* Task requirements
Give the records below again exactly, and exclude each picture.

──────── Record extracts ────────

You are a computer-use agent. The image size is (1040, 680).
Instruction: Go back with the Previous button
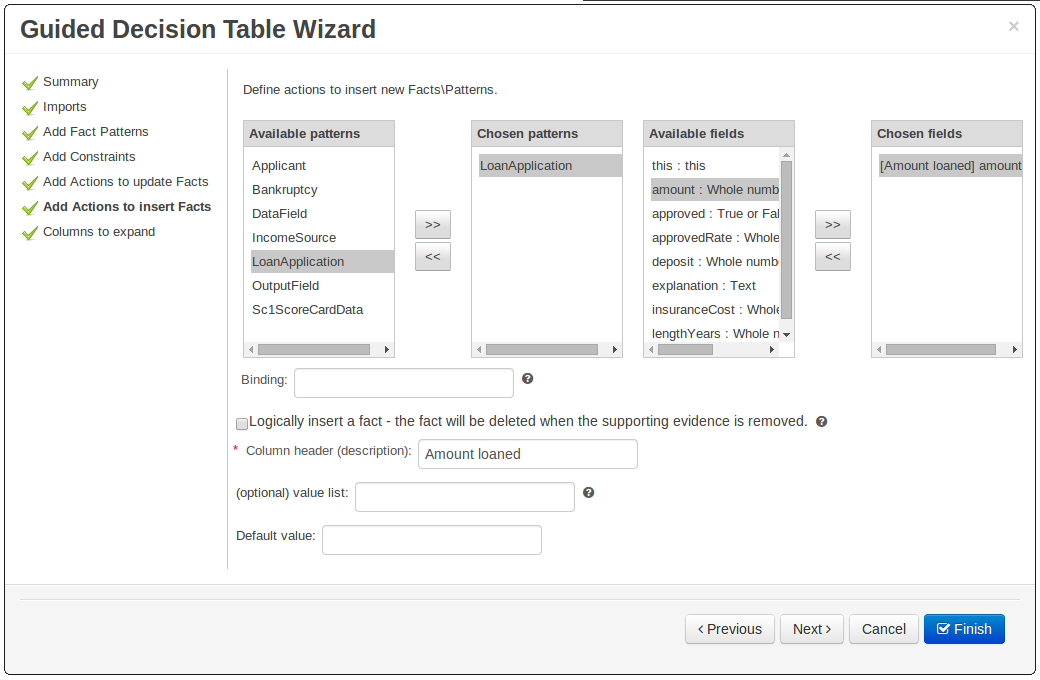[729, 629]
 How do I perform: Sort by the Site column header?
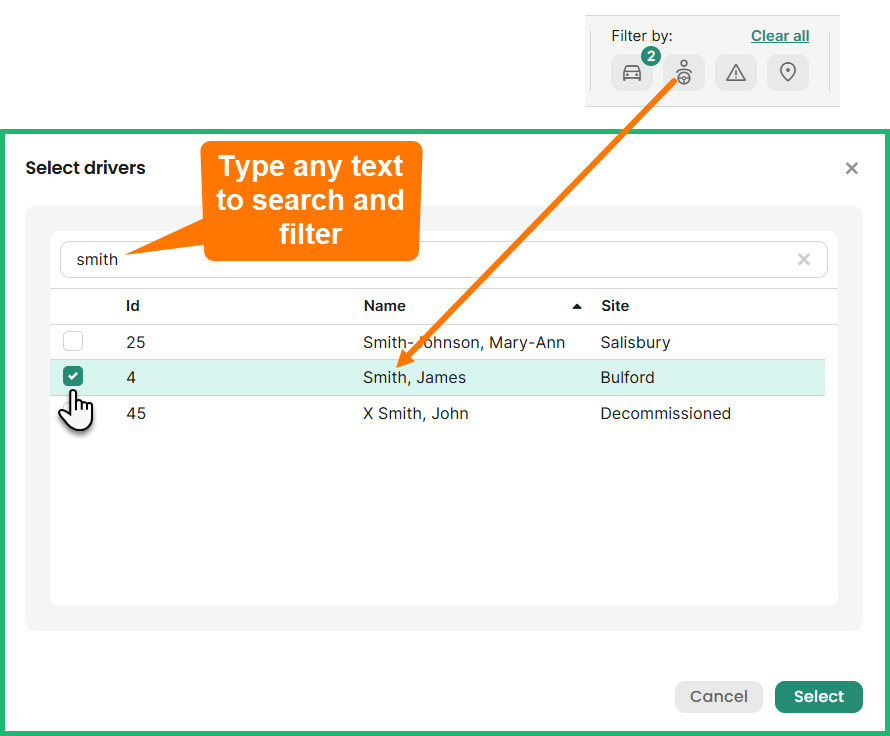[x=615, y=306]
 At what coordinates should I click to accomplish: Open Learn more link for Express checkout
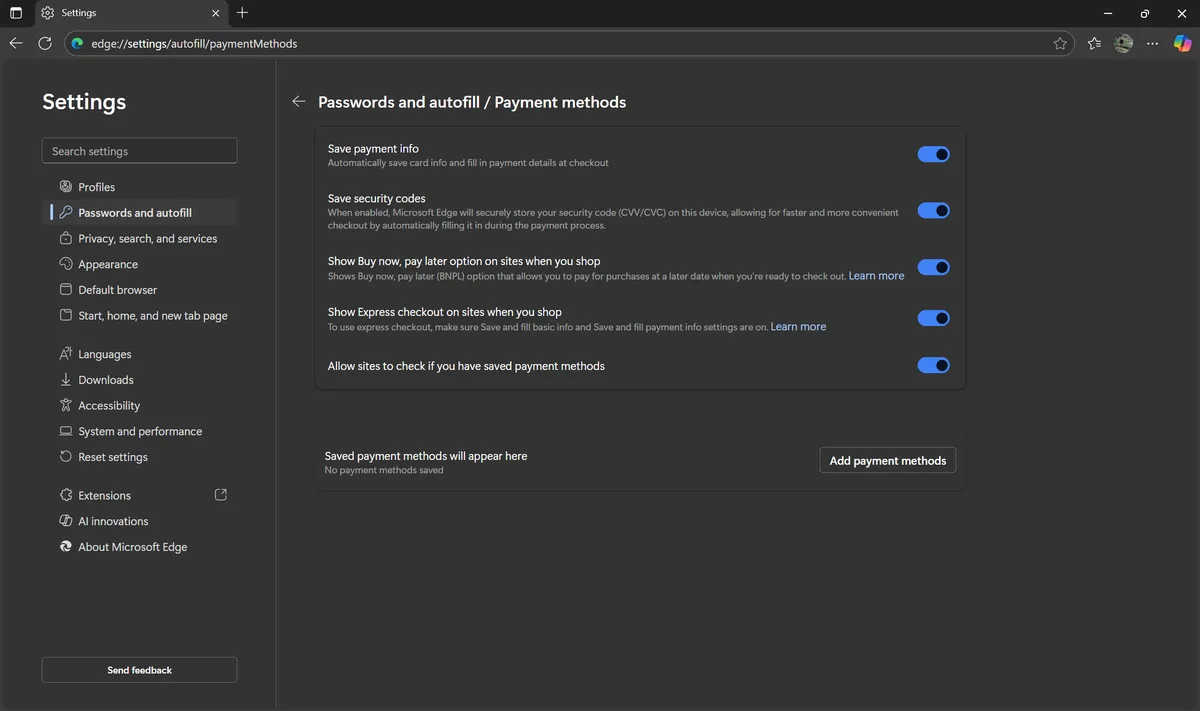tap(798, 327)
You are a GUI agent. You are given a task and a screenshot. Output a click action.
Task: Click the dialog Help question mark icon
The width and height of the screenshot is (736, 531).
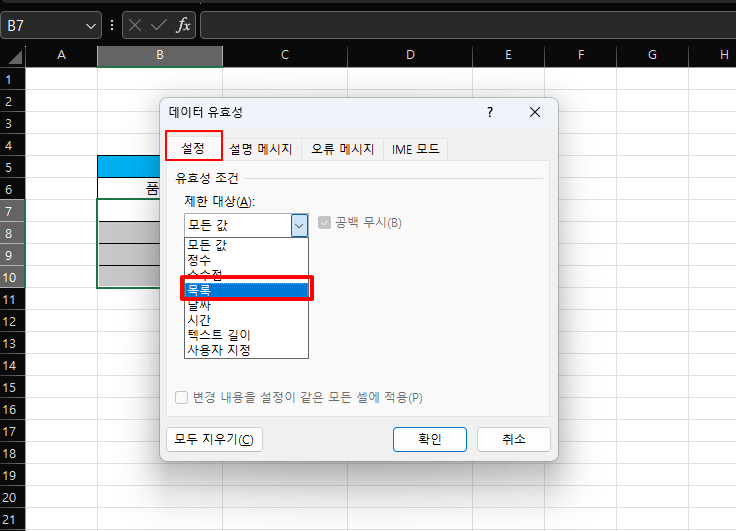(489, 112)
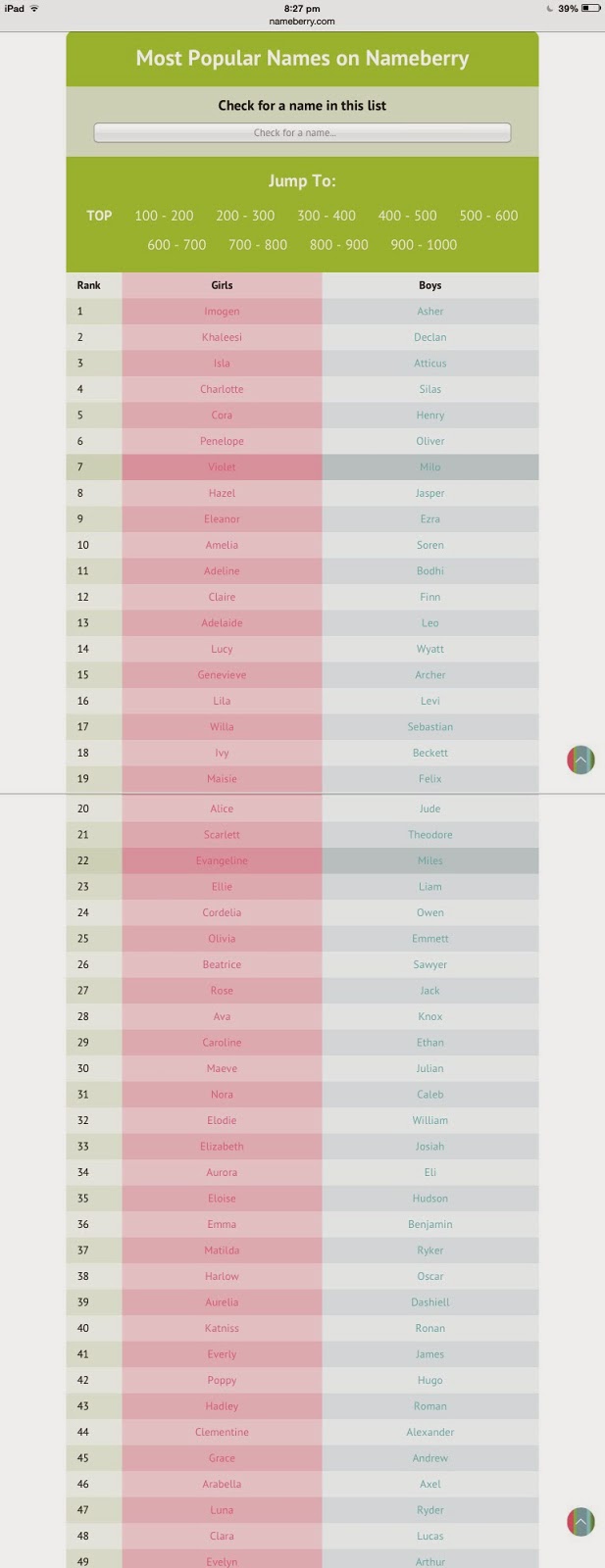
Task: Open the 600 - 700 range link
Action: click(x=176, y=245)
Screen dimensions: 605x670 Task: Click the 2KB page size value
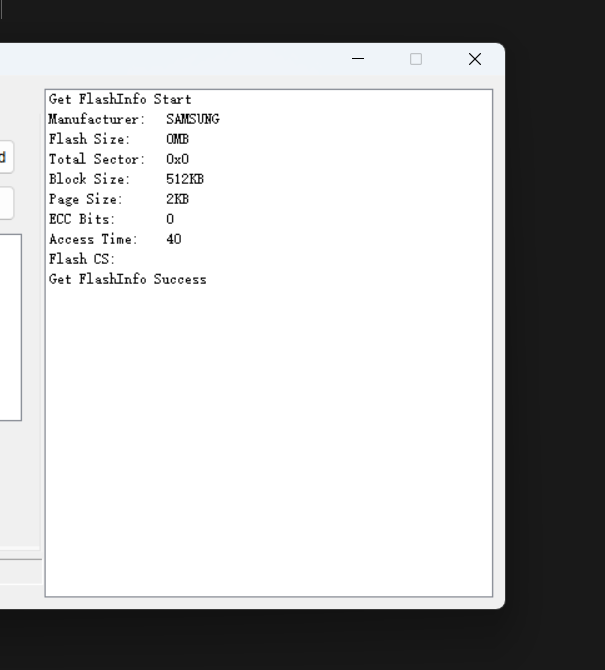[177, 199]
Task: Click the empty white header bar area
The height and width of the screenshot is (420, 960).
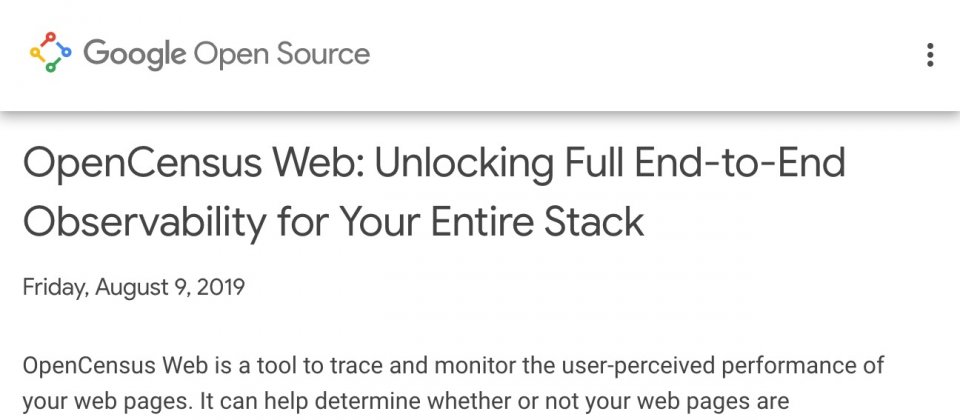Action: pyautogui.click(x=643, y=55)
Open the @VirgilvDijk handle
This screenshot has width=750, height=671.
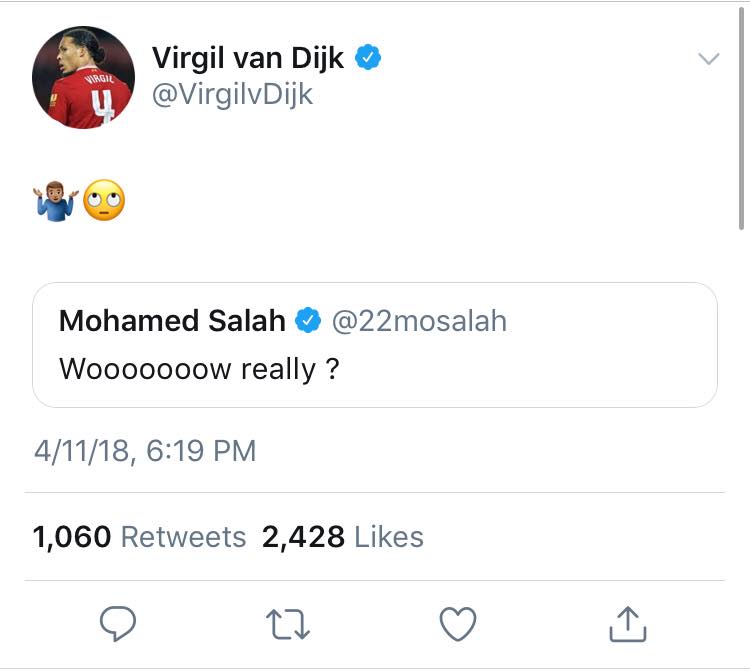[232, 94]
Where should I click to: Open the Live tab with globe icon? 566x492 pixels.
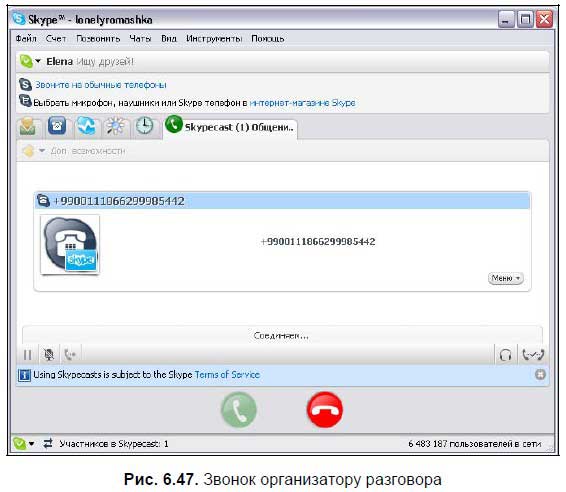(86, 126)
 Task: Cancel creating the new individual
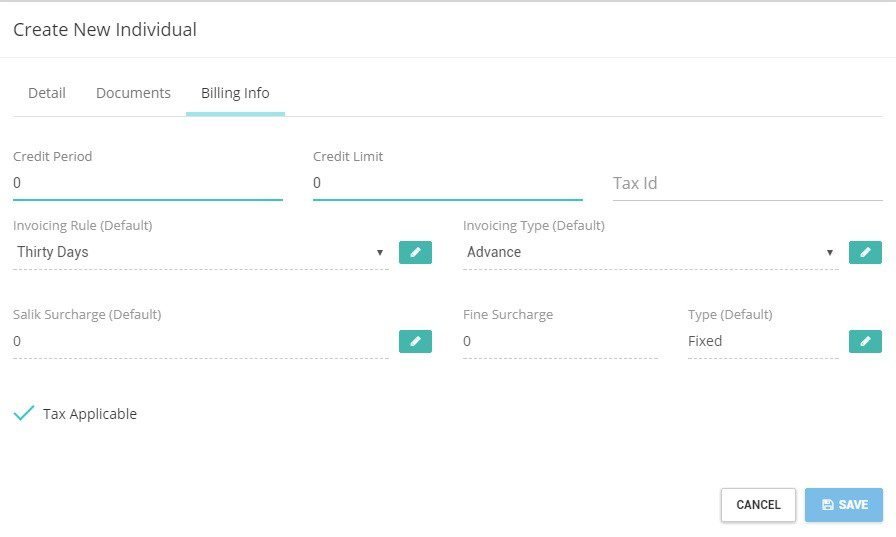[x=758, y=505]
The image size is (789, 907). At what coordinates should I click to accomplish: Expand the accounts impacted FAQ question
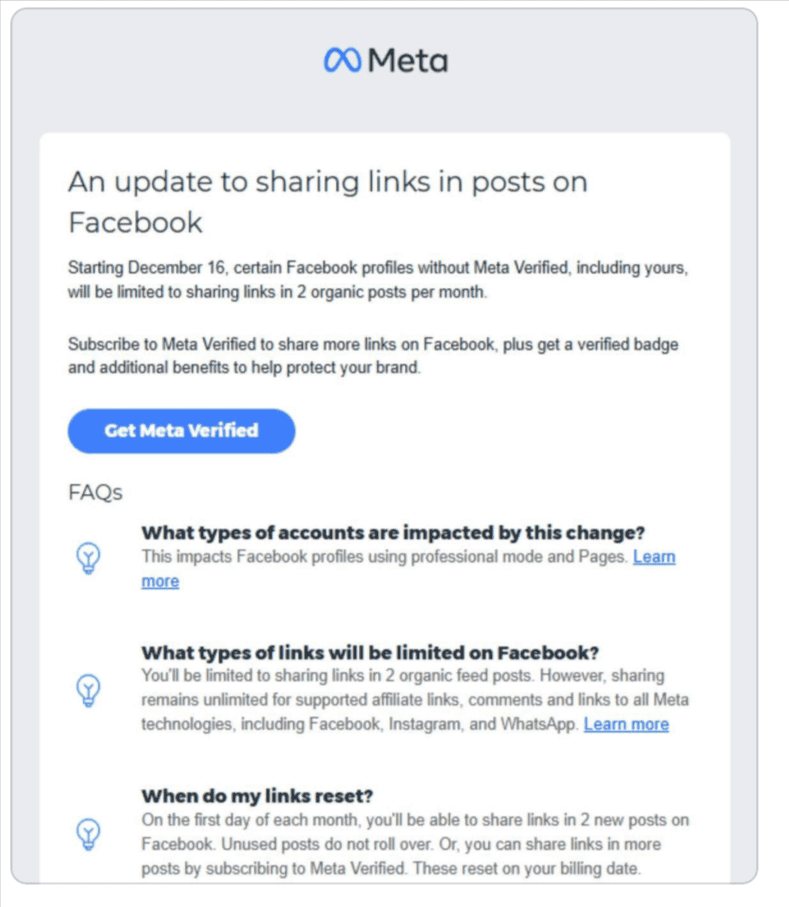[x=395, y=533]
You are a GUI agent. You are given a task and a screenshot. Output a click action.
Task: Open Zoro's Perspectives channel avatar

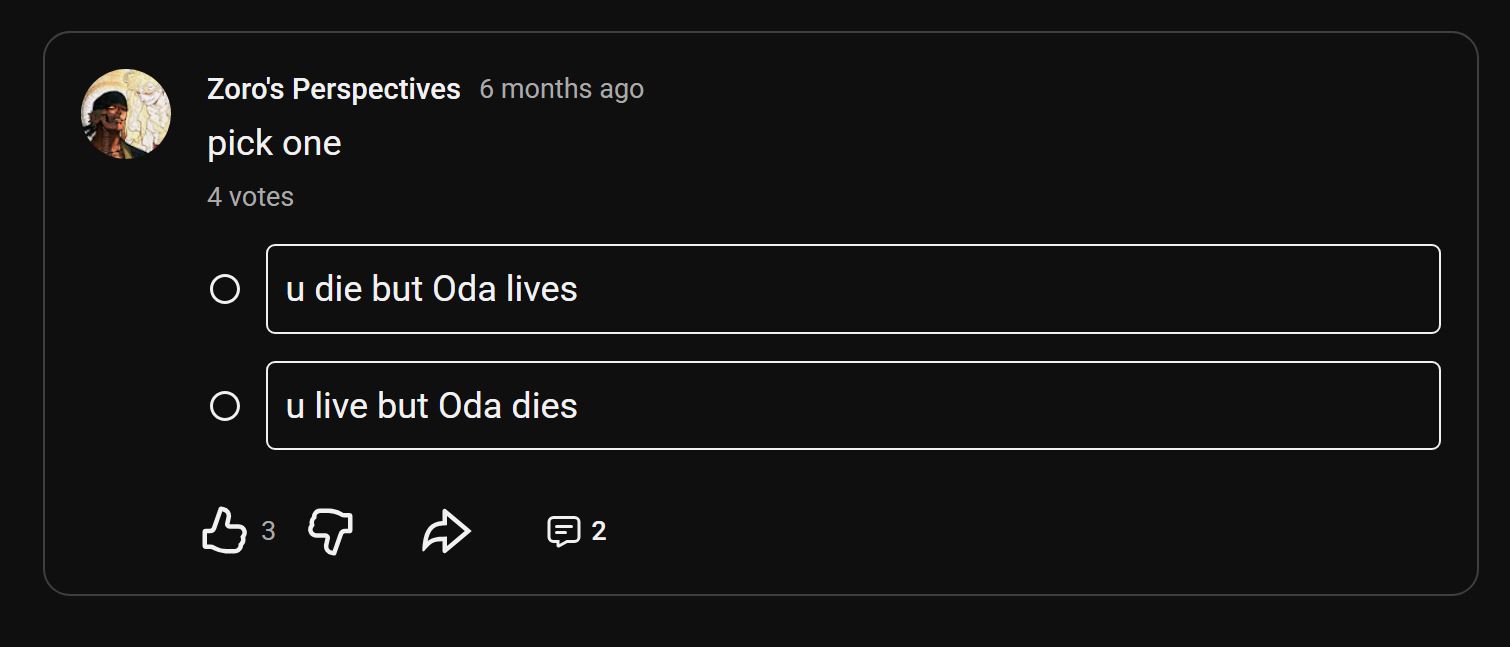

────────

* Reply
You are a computer-use agent. The image size is (1040, 680).
Instruction: Go back with the Previous button
[729, 629]
 How do I perform: Sort by the Site column header?
[x=615, y=306]
 At what coordinates should I click to accomplish: Open Learn more link for Express checkout
tap(798, 327)
You are a GUI agent. You are given a task and a screenshot. Output a click action.
Task: Click the dialog Help question mark icon
The width and height of the screenshot is (736, 531).
(489, 112)
Task: Open the 600 - 700 range link
Action: click(x=176, y=245)
Screen dimensions: 605x670 Task: Click the 2KB page size value
[177, 199]
Task: Click the empty white header bar area
The height and width of the screenshot is (420, 960).
Action: pyautogui.click(x=643, y=55)
Open the @VirgilvDijk handle
This screenshot has width=750, height=671.
[232, 94]
Where should I click to: Open the Live tab with globe icon? 566x492 pixels.
(86, 126)
 Task: Cancel creating the new individual
[x=758, y=505]
The image size is (789, 907). At what coordinates should I click to accomplish: Expand the accounts impacted FAQ question
[x=395, y=533]
You are a GUI agent. You are given a task and a screenshot. Output a click action.
Task: Open Zoro's Perspectives channel avatar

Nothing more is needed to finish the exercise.